* _DATASET RECORDS_:
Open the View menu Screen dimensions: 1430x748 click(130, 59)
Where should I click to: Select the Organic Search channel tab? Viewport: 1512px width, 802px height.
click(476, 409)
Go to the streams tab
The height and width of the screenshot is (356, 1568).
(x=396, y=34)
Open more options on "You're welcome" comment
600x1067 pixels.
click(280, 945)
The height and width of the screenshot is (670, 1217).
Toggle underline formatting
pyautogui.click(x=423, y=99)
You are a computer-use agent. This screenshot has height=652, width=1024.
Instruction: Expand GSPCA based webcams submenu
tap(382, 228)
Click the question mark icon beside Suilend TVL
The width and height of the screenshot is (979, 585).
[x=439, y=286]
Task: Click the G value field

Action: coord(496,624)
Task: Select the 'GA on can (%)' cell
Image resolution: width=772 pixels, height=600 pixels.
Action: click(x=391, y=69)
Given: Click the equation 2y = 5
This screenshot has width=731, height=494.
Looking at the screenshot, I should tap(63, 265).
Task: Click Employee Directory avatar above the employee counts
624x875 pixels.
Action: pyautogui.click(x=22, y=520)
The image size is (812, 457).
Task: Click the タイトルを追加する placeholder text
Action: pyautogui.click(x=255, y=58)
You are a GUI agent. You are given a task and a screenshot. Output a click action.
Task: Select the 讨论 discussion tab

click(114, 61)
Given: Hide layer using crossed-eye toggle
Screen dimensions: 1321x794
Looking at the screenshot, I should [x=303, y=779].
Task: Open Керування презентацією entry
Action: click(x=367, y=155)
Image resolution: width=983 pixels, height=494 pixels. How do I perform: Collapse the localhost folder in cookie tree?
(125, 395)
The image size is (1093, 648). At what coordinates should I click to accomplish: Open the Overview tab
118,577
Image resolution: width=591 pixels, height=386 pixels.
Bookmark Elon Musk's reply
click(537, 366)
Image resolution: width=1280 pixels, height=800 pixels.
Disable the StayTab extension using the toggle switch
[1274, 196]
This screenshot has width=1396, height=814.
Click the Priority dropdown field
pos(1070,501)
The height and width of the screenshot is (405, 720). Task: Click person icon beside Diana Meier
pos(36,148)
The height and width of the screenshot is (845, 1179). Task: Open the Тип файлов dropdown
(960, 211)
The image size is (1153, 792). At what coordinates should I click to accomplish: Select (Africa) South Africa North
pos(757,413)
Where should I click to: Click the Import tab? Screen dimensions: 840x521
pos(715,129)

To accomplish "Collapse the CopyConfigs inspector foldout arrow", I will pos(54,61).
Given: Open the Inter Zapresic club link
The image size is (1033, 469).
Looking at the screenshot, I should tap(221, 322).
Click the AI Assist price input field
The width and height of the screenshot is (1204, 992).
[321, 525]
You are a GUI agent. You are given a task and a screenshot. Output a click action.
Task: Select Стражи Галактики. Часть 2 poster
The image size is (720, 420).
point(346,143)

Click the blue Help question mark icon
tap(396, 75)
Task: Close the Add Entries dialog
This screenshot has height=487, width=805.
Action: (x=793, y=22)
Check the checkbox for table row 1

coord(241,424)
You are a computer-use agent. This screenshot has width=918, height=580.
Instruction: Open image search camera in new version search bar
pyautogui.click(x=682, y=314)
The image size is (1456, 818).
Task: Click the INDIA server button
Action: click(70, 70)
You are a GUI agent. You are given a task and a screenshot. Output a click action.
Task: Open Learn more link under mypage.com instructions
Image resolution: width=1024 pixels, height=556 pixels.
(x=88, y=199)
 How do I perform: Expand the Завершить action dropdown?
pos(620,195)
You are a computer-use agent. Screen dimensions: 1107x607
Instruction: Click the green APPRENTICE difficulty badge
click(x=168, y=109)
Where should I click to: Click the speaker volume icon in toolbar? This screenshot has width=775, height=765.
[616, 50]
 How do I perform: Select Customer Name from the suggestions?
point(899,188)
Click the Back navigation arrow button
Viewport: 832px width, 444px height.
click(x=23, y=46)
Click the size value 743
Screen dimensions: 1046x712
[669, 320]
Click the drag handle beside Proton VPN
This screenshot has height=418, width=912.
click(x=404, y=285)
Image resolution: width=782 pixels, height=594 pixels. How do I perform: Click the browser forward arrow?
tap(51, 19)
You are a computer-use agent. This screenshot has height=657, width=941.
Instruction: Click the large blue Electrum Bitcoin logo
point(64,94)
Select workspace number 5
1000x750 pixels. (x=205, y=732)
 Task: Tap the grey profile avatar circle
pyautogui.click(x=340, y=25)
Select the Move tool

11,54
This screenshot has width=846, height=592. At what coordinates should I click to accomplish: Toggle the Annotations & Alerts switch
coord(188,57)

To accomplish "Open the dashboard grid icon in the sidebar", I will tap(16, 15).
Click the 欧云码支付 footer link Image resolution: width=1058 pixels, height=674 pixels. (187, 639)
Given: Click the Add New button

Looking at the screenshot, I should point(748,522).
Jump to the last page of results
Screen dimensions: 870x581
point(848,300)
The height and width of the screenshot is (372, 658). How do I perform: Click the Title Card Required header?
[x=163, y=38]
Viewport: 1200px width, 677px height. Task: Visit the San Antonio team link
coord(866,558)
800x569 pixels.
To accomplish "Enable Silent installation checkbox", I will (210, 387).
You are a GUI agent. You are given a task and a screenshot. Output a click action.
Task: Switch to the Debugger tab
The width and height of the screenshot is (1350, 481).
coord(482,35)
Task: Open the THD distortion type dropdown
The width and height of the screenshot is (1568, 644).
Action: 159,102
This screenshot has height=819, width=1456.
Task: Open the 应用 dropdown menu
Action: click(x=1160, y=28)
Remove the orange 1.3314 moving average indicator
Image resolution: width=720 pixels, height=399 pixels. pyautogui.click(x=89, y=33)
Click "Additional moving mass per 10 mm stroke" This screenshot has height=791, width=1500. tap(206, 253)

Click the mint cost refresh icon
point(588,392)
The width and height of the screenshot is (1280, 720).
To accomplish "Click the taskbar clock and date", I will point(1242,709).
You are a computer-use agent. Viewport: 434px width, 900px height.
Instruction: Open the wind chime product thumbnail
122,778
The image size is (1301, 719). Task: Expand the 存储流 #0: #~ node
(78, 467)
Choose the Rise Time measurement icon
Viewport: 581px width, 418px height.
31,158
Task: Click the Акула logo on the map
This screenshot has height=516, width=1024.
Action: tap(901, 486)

* _EXERCISE REQUIREMENTS_: Find how many lines in the entries include the string "will", and state only the number.

* _RESPONSE BOX_: 4